* Begin RAW DATA *
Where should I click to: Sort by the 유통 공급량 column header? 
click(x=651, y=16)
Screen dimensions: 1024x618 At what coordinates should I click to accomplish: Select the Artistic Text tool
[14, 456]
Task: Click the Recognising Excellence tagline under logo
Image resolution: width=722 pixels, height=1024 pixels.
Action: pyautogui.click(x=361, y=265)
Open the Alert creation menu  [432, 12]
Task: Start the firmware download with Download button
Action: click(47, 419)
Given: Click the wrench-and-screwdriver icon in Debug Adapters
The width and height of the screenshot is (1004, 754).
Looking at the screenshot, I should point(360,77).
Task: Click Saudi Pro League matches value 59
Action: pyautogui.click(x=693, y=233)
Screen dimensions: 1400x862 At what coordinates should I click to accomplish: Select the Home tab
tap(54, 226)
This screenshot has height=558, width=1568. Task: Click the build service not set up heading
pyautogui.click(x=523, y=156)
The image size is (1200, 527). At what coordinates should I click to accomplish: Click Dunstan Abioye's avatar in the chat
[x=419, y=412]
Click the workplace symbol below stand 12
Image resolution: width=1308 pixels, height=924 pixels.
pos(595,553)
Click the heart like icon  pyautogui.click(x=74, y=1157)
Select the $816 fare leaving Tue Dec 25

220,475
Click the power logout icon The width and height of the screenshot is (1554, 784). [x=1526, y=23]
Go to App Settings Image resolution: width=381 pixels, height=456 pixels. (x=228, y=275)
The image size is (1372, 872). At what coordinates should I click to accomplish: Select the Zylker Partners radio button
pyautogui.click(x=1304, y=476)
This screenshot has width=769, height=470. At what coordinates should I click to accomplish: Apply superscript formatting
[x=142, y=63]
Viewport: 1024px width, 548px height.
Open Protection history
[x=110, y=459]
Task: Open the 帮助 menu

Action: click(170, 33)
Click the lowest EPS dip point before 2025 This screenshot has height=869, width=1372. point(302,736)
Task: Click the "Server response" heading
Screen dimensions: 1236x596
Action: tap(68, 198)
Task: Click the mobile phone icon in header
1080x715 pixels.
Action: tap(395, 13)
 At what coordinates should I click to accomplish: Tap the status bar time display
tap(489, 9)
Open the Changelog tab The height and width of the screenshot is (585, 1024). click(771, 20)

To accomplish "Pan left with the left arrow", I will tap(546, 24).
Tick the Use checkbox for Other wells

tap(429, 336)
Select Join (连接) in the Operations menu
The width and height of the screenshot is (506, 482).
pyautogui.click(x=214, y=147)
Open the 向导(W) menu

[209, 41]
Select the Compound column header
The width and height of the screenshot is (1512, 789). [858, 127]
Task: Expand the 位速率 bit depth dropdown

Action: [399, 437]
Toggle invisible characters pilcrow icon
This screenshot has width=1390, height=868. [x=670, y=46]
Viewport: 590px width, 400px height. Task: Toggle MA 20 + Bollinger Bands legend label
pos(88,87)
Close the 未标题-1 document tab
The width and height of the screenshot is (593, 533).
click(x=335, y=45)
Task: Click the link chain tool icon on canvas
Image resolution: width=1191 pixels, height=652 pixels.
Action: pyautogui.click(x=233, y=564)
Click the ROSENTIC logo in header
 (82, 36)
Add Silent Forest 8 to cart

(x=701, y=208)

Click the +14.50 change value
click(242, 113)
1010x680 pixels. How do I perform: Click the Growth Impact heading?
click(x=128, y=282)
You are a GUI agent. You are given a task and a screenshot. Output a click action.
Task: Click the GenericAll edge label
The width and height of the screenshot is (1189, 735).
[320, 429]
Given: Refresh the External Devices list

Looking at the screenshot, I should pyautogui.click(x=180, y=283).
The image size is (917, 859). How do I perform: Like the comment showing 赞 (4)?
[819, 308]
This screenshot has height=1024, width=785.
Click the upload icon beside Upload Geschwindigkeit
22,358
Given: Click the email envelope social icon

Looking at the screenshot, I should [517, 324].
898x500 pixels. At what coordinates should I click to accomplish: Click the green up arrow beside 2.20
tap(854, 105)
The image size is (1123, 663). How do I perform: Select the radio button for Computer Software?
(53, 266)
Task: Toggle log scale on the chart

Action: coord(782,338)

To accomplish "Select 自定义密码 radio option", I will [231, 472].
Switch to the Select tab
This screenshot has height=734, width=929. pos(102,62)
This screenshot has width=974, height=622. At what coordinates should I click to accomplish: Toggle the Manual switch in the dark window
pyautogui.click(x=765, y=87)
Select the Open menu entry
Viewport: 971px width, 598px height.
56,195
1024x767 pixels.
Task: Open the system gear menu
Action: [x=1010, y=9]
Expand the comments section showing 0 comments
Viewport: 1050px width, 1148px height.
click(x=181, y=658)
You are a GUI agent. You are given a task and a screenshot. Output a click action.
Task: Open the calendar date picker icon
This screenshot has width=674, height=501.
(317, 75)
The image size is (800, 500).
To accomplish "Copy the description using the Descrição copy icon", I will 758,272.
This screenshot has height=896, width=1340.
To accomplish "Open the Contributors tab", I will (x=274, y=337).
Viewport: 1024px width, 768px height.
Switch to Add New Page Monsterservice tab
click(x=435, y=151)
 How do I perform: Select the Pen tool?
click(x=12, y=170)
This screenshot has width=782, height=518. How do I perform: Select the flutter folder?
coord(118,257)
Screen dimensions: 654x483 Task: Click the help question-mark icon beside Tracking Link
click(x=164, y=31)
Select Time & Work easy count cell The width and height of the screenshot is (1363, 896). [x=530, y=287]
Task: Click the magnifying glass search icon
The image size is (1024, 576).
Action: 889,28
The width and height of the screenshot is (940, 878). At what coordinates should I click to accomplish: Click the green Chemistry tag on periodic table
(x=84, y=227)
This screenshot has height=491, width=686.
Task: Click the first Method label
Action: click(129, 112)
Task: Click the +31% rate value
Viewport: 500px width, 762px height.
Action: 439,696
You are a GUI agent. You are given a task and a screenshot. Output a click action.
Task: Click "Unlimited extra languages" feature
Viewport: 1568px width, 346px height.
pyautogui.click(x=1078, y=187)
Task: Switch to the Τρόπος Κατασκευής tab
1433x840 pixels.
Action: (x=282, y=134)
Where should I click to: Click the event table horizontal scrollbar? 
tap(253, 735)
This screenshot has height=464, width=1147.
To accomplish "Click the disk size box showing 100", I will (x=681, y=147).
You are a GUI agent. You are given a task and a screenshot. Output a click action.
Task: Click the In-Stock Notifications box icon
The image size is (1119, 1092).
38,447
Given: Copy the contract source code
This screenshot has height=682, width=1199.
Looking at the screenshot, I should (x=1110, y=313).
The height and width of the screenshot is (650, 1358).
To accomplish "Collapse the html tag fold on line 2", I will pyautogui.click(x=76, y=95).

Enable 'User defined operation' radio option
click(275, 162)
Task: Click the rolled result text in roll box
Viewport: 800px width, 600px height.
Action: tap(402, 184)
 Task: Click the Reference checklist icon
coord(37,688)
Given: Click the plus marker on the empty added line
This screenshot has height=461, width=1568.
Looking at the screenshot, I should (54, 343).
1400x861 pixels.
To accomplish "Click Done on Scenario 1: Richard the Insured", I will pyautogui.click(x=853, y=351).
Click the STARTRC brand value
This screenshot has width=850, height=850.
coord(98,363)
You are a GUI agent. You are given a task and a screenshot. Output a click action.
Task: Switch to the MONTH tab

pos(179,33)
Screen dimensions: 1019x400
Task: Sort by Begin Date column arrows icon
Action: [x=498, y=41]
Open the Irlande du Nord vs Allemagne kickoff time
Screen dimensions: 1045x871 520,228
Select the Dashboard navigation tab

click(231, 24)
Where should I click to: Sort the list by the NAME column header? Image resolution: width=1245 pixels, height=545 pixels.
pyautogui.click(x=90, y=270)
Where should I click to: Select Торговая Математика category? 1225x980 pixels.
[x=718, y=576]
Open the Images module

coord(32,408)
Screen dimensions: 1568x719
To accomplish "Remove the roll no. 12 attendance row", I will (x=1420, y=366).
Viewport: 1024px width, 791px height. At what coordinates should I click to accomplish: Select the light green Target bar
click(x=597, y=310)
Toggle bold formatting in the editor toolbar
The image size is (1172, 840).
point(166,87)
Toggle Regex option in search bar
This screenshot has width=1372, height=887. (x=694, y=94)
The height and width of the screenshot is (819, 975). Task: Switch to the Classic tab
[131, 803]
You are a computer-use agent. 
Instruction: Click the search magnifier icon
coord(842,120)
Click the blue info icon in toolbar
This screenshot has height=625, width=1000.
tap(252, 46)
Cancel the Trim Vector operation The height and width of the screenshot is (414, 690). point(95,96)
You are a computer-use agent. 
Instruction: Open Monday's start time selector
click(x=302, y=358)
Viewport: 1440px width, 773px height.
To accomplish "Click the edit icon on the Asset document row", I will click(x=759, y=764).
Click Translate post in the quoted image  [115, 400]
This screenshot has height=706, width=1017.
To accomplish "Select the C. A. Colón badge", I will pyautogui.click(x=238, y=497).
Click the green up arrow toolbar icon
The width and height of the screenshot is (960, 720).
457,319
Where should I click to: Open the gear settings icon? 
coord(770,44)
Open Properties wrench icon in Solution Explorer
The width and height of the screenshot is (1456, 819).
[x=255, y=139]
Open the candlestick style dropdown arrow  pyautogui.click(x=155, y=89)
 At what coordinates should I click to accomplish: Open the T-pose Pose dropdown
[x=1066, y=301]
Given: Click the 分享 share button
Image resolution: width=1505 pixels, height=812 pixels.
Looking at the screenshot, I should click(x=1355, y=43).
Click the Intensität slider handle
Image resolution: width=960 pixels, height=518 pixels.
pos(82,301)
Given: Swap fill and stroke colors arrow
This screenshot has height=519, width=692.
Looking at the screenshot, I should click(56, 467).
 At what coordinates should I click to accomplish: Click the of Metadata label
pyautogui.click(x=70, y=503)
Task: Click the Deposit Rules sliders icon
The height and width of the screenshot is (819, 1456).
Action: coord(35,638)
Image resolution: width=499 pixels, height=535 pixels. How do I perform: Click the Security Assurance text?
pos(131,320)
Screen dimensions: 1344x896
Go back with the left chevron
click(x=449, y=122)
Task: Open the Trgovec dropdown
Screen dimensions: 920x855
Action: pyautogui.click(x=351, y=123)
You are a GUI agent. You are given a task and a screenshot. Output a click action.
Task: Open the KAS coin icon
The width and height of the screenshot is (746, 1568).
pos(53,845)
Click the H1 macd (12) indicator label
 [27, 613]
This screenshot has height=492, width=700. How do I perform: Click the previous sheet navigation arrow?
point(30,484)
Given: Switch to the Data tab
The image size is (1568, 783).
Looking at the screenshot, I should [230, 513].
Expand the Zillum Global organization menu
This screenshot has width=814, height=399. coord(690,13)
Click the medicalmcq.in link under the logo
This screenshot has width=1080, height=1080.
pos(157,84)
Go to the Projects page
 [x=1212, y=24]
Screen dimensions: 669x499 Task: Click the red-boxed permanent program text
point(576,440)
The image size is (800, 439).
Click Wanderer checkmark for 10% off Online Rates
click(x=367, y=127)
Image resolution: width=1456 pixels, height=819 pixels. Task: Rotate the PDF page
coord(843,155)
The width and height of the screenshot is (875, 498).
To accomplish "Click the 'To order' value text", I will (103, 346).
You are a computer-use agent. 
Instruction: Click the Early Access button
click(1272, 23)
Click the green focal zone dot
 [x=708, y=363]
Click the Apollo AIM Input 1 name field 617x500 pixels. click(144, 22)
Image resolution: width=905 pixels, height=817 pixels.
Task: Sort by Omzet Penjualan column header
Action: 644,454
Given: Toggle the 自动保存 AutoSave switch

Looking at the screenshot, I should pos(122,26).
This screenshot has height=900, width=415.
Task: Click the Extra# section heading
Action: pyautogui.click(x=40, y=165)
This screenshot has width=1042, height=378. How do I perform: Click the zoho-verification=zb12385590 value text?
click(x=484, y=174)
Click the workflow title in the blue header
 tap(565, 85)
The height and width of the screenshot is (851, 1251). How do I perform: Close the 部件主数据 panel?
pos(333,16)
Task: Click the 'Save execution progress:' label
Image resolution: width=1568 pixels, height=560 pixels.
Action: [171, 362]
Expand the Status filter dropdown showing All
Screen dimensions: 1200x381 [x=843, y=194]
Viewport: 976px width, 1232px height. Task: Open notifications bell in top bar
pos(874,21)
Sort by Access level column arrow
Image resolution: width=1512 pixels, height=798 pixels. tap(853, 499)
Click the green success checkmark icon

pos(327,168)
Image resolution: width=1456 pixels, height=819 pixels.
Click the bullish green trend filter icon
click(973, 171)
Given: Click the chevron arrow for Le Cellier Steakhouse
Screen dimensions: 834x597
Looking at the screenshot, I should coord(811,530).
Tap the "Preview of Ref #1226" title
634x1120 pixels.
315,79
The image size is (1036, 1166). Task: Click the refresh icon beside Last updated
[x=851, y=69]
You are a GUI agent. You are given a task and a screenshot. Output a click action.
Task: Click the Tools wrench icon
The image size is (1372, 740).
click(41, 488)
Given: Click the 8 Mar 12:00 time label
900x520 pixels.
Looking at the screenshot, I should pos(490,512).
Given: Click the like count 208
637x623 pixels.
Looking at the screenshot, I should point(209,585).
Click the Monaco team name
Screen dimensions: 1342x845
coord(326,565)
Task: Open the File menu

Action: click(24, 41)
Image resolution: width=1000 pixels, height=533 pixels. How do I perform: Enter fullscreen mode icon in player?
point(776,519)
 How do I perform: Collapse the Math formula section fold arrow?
* End RAW DATA *
■ PROBLEM REQUIREMENTS ■
Reproduce the data without any changes, from the line with "Screen dimensions: 669x499" to the line with "Action: 644,454".

■ ANSWER FOR THIS EXERCISE ■
Screen dimensions: 669x499 Task: Click the red-boxed permanent program text
point(576,440)
The image size is (800, 439).
Click Wanderer checkmark for 10% off Online Rates
click(x=367, y=127)
Image resolution: width=1456 pixels, height=819 pixels. Task: Rotate the PDF page
coord(843,155)
The width and height of the screenshot is (875, 498).
To accomplish "Click the 'To order' value text", I will (103, 346).
You are a computer-use agent. 
Instruction: Click the Early Access button
click(1272, 23)
Click the green focal zone dot
 [x=708, y=363]
Click the Apollo AIM Input 1 name field 617x500 pixels. click(144, 22)
Image resolution: width=905 pixels, height=817 pixels.
Task: Sort by Omzet Penjualan column header
Action: 644,454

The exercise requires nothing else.